Gmail, Facebook, TikTok, Netflix… 149 millions de mots de passe piratés en libre accès sur Internet
Près de 150 millions d'identifiants et de mots de passe de services très populaires comme Gmail, Facebook ou encore Netflix ont été dérobés. Pire, ils ont été stockés sur un serveur accessible à tous, sans aucune protection.
C'est une découverte pour le moins alarmante. Le chercheur en cybersécurité Jeremiah Fowler a débusqué une immense base de données de 96 Go de fichiers bruts sur le cloud renfermant 149 404 754 d'identifiants volés, associés à leurs mots de passe, pour de nombreux services en ligne très populaires. Comme il l'indique dans son rapport publié sur ExpressVPN, cette base de données était disponible en accès libre sur Internet, sans mot de passe ni chiffrement. Bref, n'importe qui pouvait y accéder et s'emparer des précieuses informations pour mener à bien des activités malveillantes.
Vol d'identifiants et de mots de passe : les grands services touchés
Cette fuite de données concerne de nombreux services en ligne utilisés dans la vie quotidienne. On trouve ainsi des identifiants de comptes Gmail (48 millions), Facebook (17 millions), Instagram (6,5 millions), Yahoo (4 millions), Outlook (1,5 million), Netflix (3,4 millions), iCloud (900 000), TikTok (780 000), Binance (420 000) et OnlyFans (100 000), mais aussi de HBO Max, Disney++ et Roblox. C'est vraiment une hécatombe ! Outre les informations de connexion (identifiant et mot de passe), le serveur hébergeait également des identifiants bancaires et des informations permettant de se connecter à des sites gouvernementaux de plusieurs pays.
Toutes ces données n'ont pas été volées par le biais d'un piratage, mais grâce à des logiciels malveillants de type infostealer.

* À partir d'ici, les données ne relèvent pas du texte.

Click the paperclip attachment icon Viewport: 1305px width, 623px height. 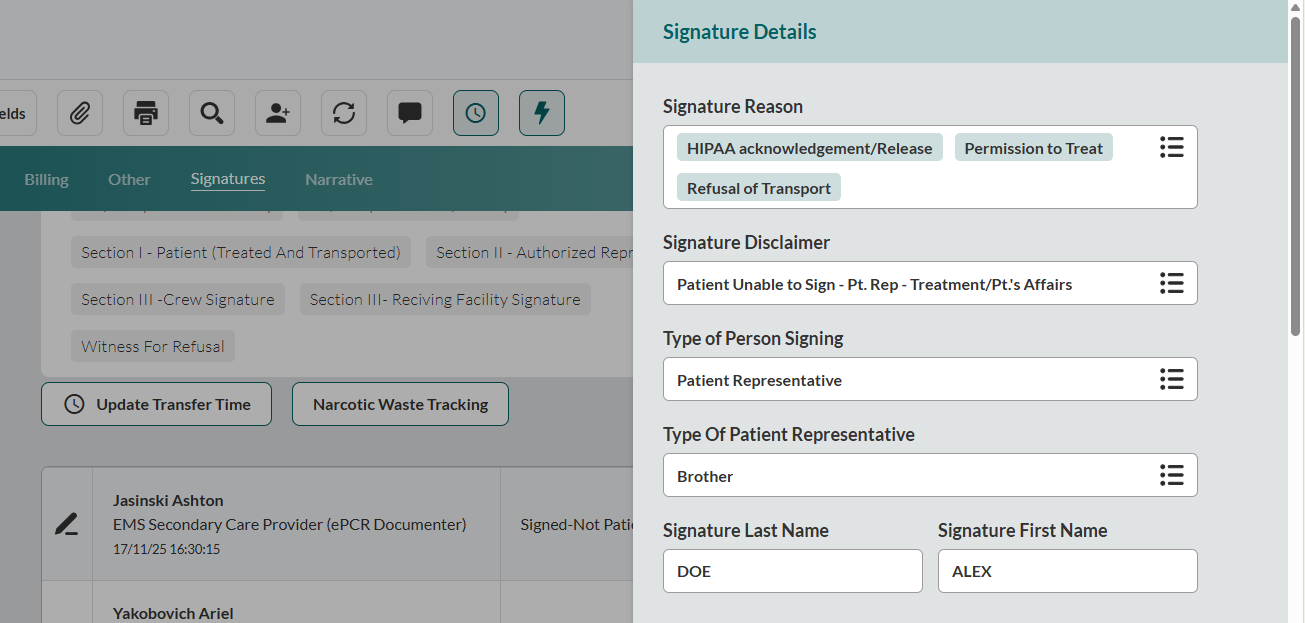80,113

Ces logiciels espions s'installent discrètement sur les appareils, souvent via des pièces jointes ou des liens trompeurs, puis siphonnent les mots de passe, les cookies de session, les jetons d'authentification, les URL de connexion et même les frappes clavier. Toutes ces données sont alors centralisées et stockées dans un serveur sur le cloud. Or, il arrive que ce dernier soit mal configuré et laissé ouvert à tous, sans que des mesures de sécurisation ne soient prises. Même "les cybercriminels ne sont pas à l'abri des violations de données", souligne Jeremiah Fowler – quelle douce ironie –, car les opérations criminelles "privilégient généralement la rapidité et l'ampleur au détriment de la sécurité opérationnelle".

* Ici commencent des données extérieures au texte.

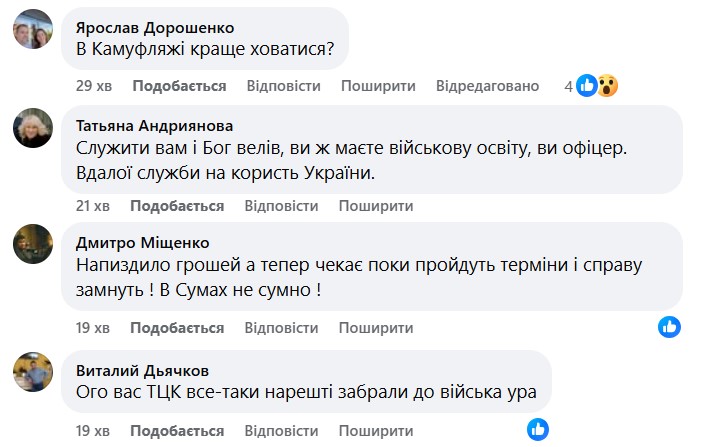The image size is (727, 447).
Task: Click the like reaction icon on Ярослав Дорошенко's comment
Action: (x=587, y=86)
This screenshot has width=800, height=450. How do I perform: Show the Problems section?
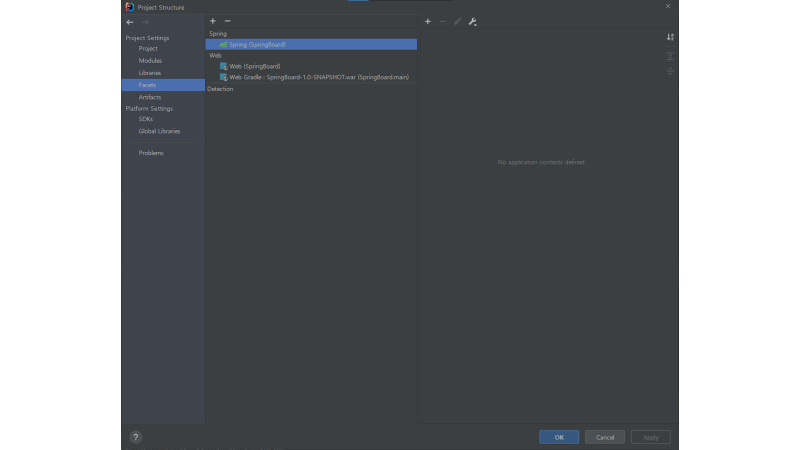coord(151,153)
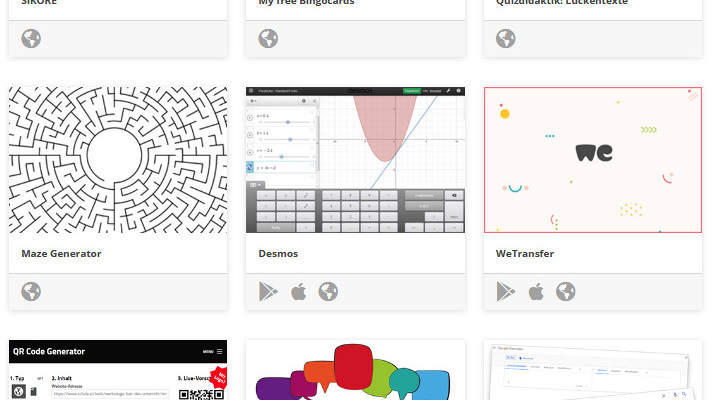Image resolution: width=718 pixels, height=400 pixels.
Task: Open the Desmos title link
Action: click(x=278, y=254)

Vol d'identifiants et de mots de passe : : les risques d'une attaque de credential stuffing
Bien évidemment, le chercheur a alerté l'hébergeur, qui a fini par mettre le serveur hors ligne, mais seulement après plusieurs semaines pendant lesquelles ces informations ont pu être consultées librement. Il est donc tout à fait possible qu'elles circulent également sur le Dark Web. De plus, pendant cette période, la base de données continuait même à gagner de nouvelles entrées, ce qui suggère qu'elle était encore alimentée en identifiants. Au final, on ne sait combien de personnes ont pu y accéder avant cette malheureuse découverte. Reste que cela illustre bien la menace que représentent, à l'échelle mondiale, les logiciels malveillants destinés à voler les identifiants.

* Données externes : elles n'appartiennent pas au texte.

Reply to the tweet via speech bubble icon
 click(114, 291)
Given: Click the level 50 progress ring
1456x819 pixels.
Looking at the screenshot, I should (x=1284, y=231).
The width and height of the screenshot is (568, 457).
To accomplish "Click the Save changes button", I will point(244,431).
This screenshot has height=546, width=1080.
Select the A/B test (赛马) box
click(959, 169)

Les conséquences potentielles sont importantes. Avec des identifiants et mots de passe valides, et sans protections supplémentaires comme la double authentification (2FA), un attaquant peut accéder à des comptes personnels, lire des messages privés, réaliser des achats frauduleux, ou encore usurper l'identité d'un utilisateur pour tenter des attaques ciblées. Les identifiants dérobés pourraient tout à fait servir à mener des attaques de "credential stuffing" ("bourrage d'identifiants" en bon français). Cette technique consiste à tester des paires d'identifiants (noms d'utilisateur et mots de passe) dérobés sur différents services jusqu'à trouver une correspondance, les internautes ayant tendance à utiliser un même mot de passe pour plusieurs comptes.
Face à ce type d'incident, les spécialistes recommandent de changer immédiatement ses mots de passe si l'on croit que ses identifiants ont pu être compromis, et de veiller à ne pas réutiliser le même mot de passe sur plusieurs services. Il est aussi conseillé d'activer la double authentification partout où c'est possible. Et, bien évidemment, il faut veiller à ce que ses appareils ne soient pas infectés, car ils continueraient alors à voler les nouveaux mots de passe. Un simple changement de code d'accès ne suffit pas si le terminal reste contaminé. Le logiciel malveillant capte tout de suite la nouvelle combinaison et la transmet alors aux serveurs de collecte.